■ **EXERCISE**
In the early childhood policy text below, turn the paragraph that opens "Children thrive in early education programs" into a short bulleted list that keeps its main facts.

■ **GIVEN TEXT**
▼▼▼

NC Child and our partners in early childhood education have created a shared set of policy priorities for our state legislators this session. Our focus is on building a statewide system of early care and learning that gives every child a shot at strong early education and every family a chance to get the care they need to work and support their families. 

Making child care accessible

Young children deserve high-quality early learning, which lays the foundation for success in school and in life. Child care subsidies help provide early learning opportunities to working families. Subsidies also make child care available in many low-income communities where there would otherwise be none.  

Raising subsidy rates from the 2015 level to the 2018 level and establishing a statewide floor for subsidy rates would create greater equity between rural and urban areas. Improved rates help child care programs keep their doors open to serve more families in their communities. We estimate that the cost of a new child care subsidy rate structure is about $73 million per year.

Staffing up for early care & learning

Children thrive in early education programs when they have stable, reliable relationships with their teachers. But a statewide shortage of child care teachers is making it hard to even keep classrooms open. The child care WAGE$ program improves teacher recruitment and retention, and expanding it could help stabilize the early education workforce, supporting early educators who pursue degrees in early education. Expanding the proven WAGE$ program to all 100 counties would require an annual appropriation of $36 million.

▲▲▲

■ **EXTRACTED DATA**
▼▼▼

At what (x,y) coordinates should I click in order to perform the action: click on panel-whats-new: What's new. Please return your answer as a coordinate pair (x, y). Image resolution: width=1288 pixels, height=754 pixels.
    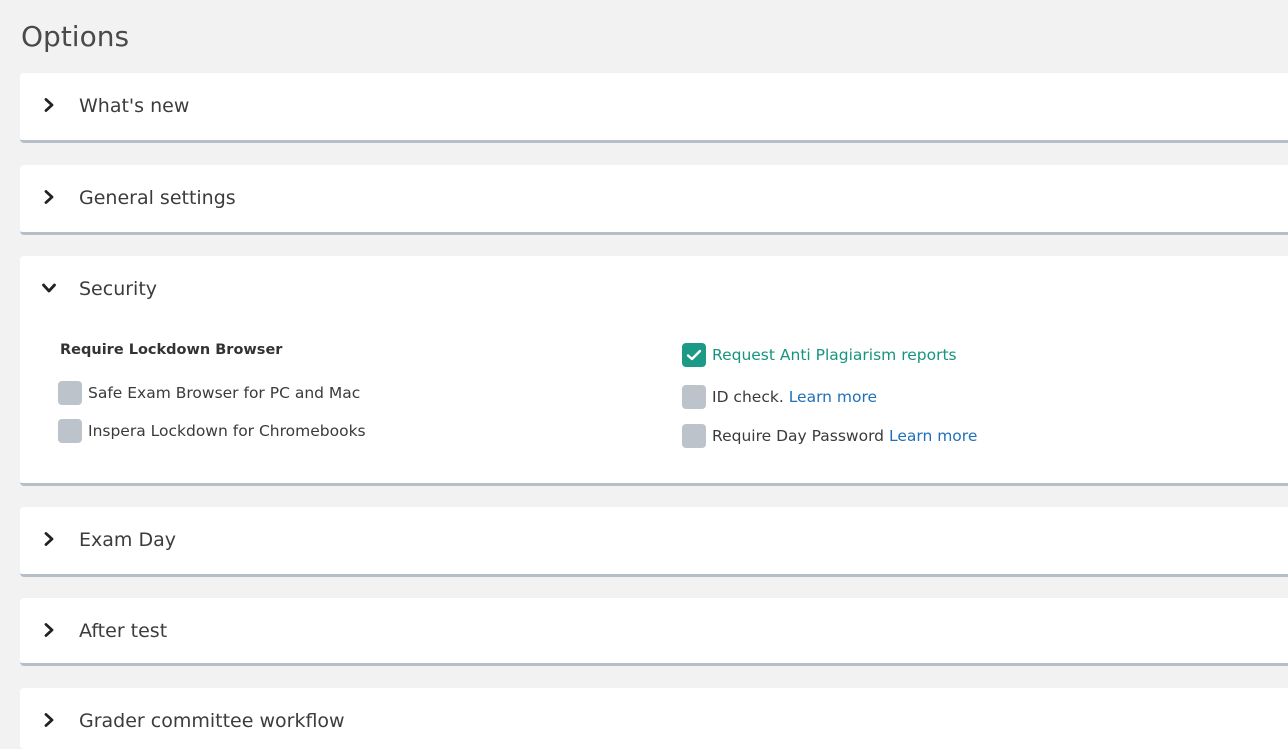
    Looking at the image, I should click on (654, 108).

▲▲▲
▼▼▼

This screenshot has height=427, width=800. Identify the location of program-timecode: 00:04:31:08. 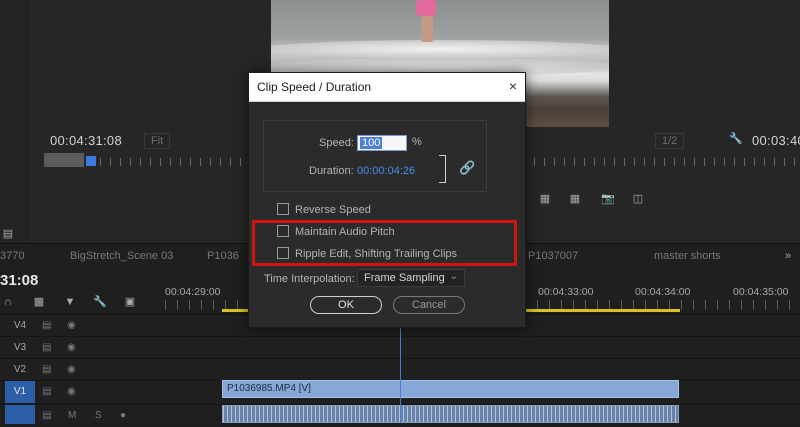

▲▲▲
▼▼▼

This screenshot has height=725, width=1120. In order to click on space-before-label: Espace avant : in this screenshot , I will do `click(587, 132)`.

▲▲▲

■ **WRITTEN ANSWER**
- Children do well in early education programs when they have stable, reliable relationships with their teachers.
- A statewide shortage of child care teachers makes it hard even to keep classrooms open.
- The child care WAGE$ program improves teacher recruitment and retention.
- Expanding WAGE$ could stabilize the early education workforce and support early educators who pursue degrees in early education.
- Expanding WAGE$ to all 100 counties would require an annual appropriation of $36 million.